Paula Rauter-Wilberg

Paula Wilberg, später verh. Rauter-Wilberg
Fotografie (1934; in Privatbesitz).

© Dr. Johannes Rauter.
Rauter-Wilberg, Sofie Auguste Pauline, gen. Paula, geb. Wilberg. Innenarchitektin. * 28.2.1902 Ffm., † 7.2.1990 Mayrhofen/Zillertal (Österreich).
Zweites Kind des Drogisten Rudolf Friedrich Wilhelm Wilberg (1866-1920) und dessen Ehefrau Anna Marie Julie Gertrude, geb. Ficus (1876-1946). Eine Schwester: Sofie Gertrude Marie, gen. Maria, Wilberg (später verh. Ficus, 1900-1970). Verheiratet (seit 1942) mit dem aus dem Zillertal stammenden Architekten Otto Rauter (1903-1986). Ein Sohn: Johannes Rauter (* 1945), promovierter Volkswirt.
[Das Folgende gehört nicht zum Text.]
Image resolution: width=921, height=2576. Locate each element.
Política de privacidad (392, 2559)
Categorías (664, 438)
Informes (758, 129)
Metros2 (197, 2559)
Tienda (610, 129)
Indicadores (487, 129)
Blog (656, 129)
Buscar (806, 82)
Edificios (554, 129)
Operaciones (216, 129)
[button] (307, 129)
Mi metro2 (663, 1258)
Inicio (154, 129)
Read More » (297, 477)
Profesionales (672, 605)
Der Vater Wilhelm Wilberg, der in (Muldestausee-)Pouch im damaligen Kreis Bitterfeld geboren wurde und nach seiner Ausbildung in Dresden u. a. für drei Jahre in den USA gearbeitet hatte (1883-86), hatte 1891 in Ffm. die „Schwanen-Drogerie“ in der Seilerstraße 41 übernommen und war nach dem Verkauf der Drogerie um 1895/96 als Kaufmann tätig, etwa als Mitinhaber der Firma „Bohnert & Wilberg“ für „Glaswaaren und Messingarmaturen für alle Beleuchtungsarten“ in der Brönnerstraße 13 (lt. Adr. 1897-1907) und später als kaufmännischer Mitarbeiter seiner Schwäger, der Kürschnermeister Fritz und Carl Ficus, in dem Pelzwarengeschäft „Carl Kovatschek“ am Goetheplatz; während des Ersten Weltkriegs engagierte er sich ehrenamtlich in der Kriegsfürsorge für Familien.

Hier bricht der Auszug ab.